Who can solve these? I keep getting WRONG answers. God Bless you. A) Write a pse

Question

Who can solve these? I keep getting WRONG answers. God Bless you.

A) Write a pseudo-code description for a method of finding the smallest and largest numbers in an array of integers. Compare your pseudo-code to a Java method that would do the same thing.

(B) Write a short Java program that outputs all of the possible strings formed using each of the characters ‘c’, ‘a’, ‘t’, ‘d’, ‘o’, and ‘g’ exactly once.

(C) Draw the recursion trace for the execution of the method PuzzleSolve(3, S, U) (Code Fragment 5.11), where S is empty and U = {a,b,c,d}.

(D) Describe a fast recursive algorithm for reversing a singly linked list L, so that the ordering of the nodes becomes opposite to what it was before.

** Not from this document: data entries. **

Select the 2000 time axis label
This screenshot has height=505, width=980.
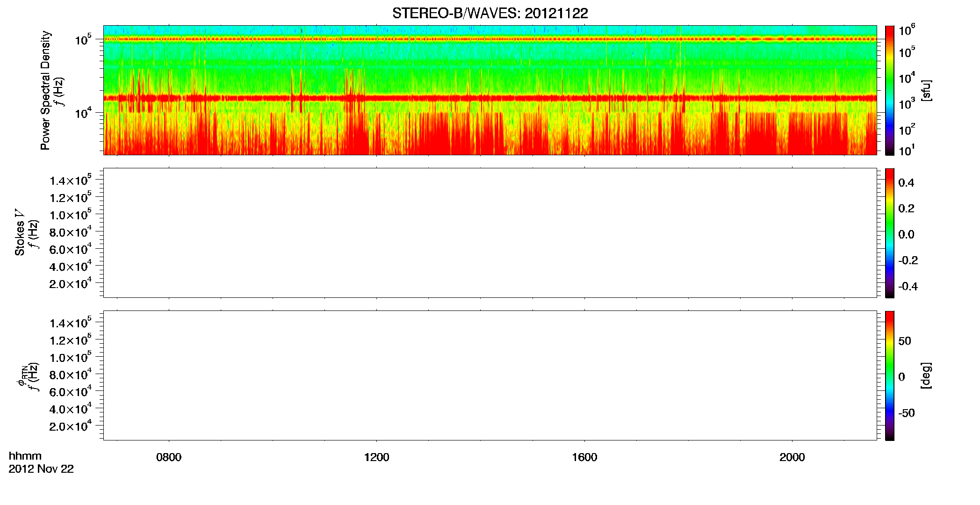tap(792, 457)
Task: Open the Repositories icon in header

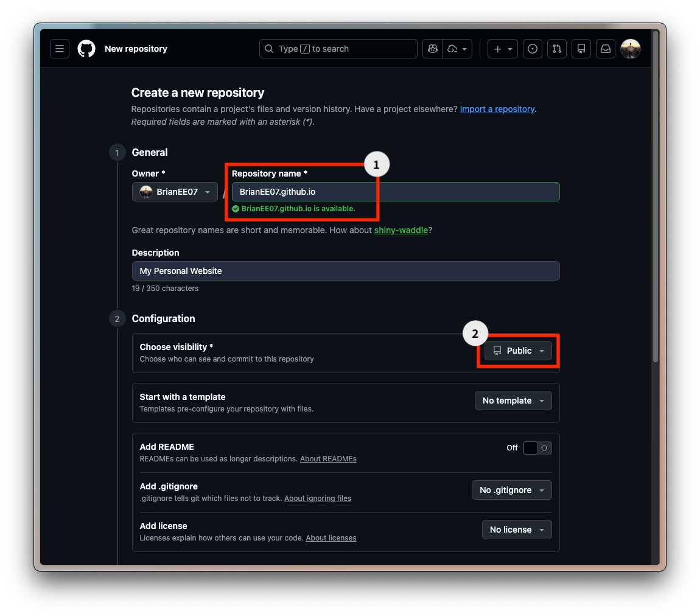Action: (x=581, y=49)
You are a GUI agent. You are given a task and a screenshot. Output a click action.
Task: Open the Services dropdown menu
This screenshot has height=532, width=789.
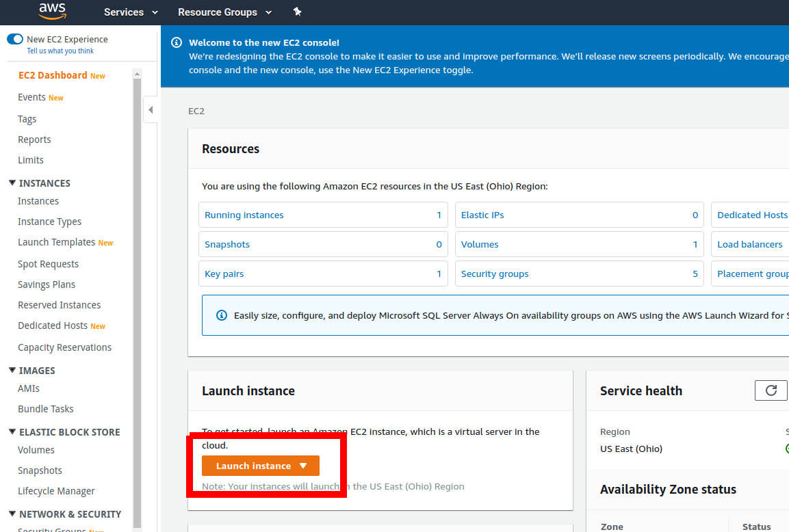[131, 12]
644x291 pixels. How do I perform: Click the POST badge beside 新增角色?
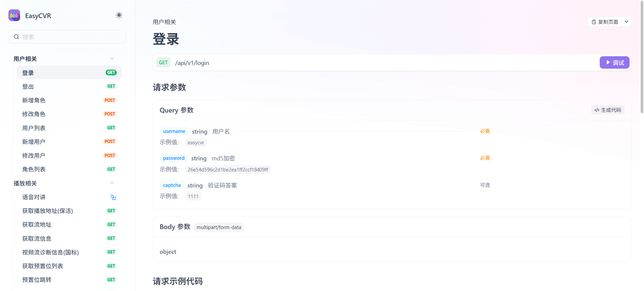coord(110,100)
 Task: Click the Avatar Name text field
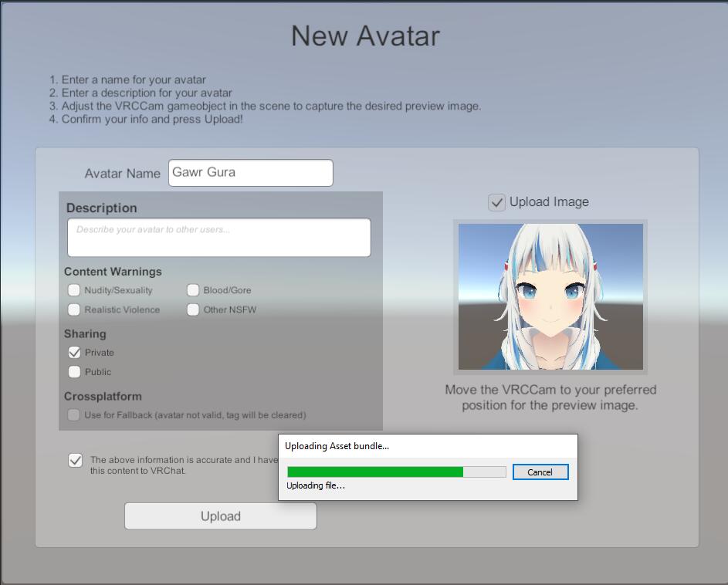coord(250,173)
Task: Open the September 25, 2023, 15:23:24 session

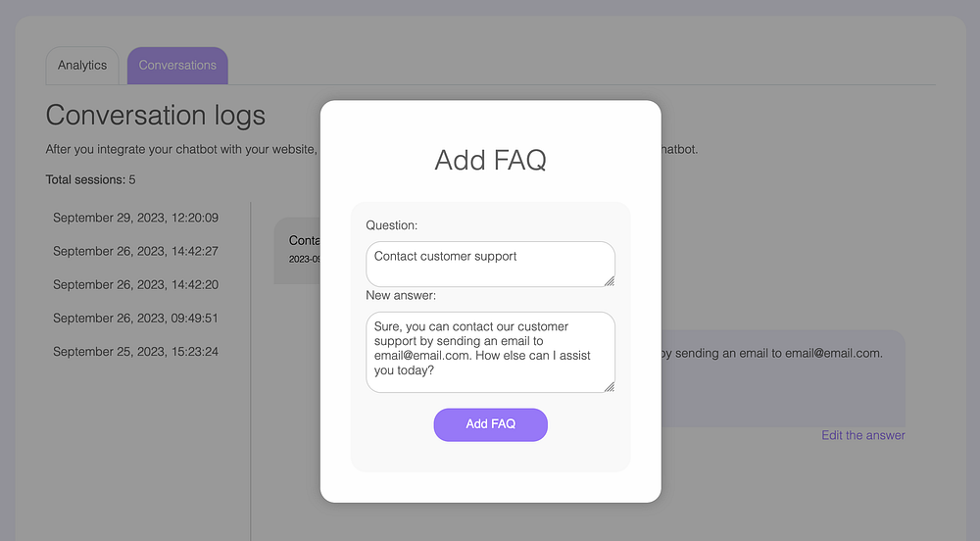Action: pos(135,351)
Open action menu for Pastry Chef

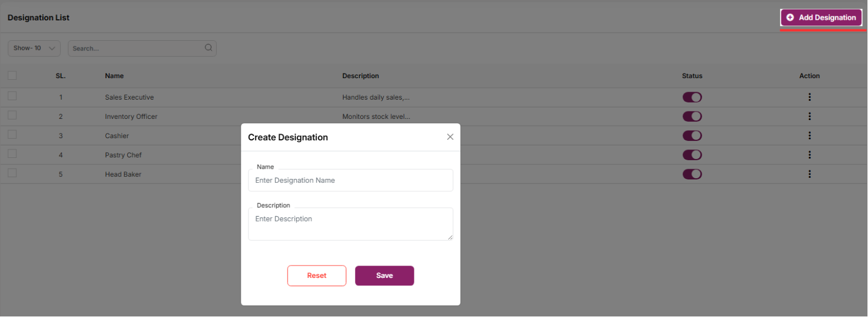(809, 155)
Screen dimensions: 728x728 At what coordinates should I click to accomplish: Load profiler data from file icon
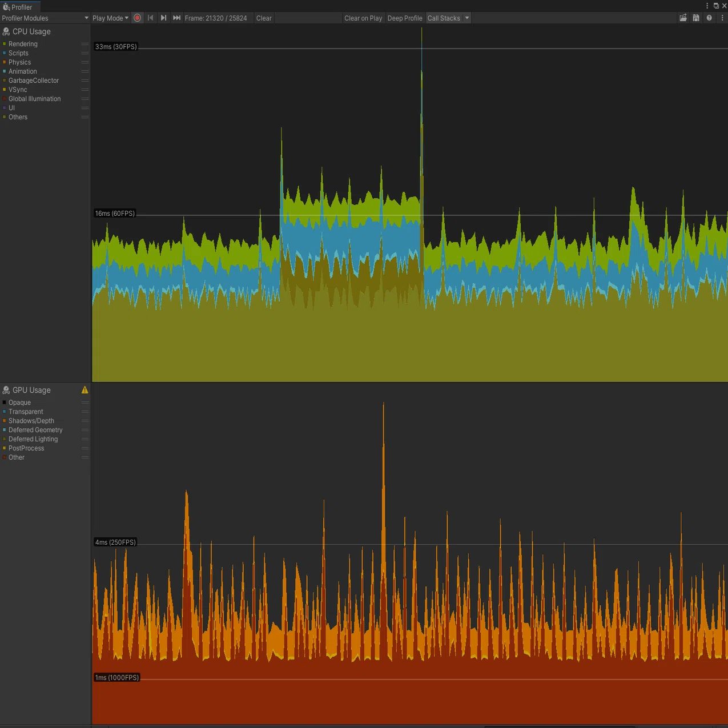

(E) Describe a recursive algorithm for solving the Towers of Hanoi puzzle for an arbitrary n (see Creativity Exercise C-5.16 for more details).

(F) Give a pseudo-code description for the O(n)-time algorithm for computing the power function, p(x,n). Draw the recursion trace of this algorithm to compute p(2,5).

(G) Given a set A = {a1, a2, …, an} of n integers, use pseudo-code to describe an efficient method of computing each of the partial sums sk = a1 + a2 + …+ ak for k = 1,2,…,n. What is the running time for this method?

Explanation / Answer

A. INTODUCTION - Since we have to smallest and largest numbers in array of integers, we can simply do sorting of array(either ascending /descending order) using any sorting algorithm and return first and last elsement of that array.

Pseudo-code
Step1- Take array of intergers as an input.
Step2-Do sorting using any sorting algorithm(Here we have selected Selection Sort in ascending order).
Step2- return first and last element.

Java Method-/*Function to sort array using insertion sort and finding smallest and largest numbers*/

void find_smallest_largest(int arr[])

{

int n = arr.length;

for (int i=1; i<n; ++i)

{

int key = arr[i];

int j = i-1;

/* Move elements of arr[0..i-1], that are

greater than key, to one position ahead

of their current position */

while (j>=0 && arr[j] > key)

{

arr[j+1] = arr[j];

j = j-1;

}

arr[j+1] = key;

}

/* Once this loop will end array numbers will be sorted in ascending order.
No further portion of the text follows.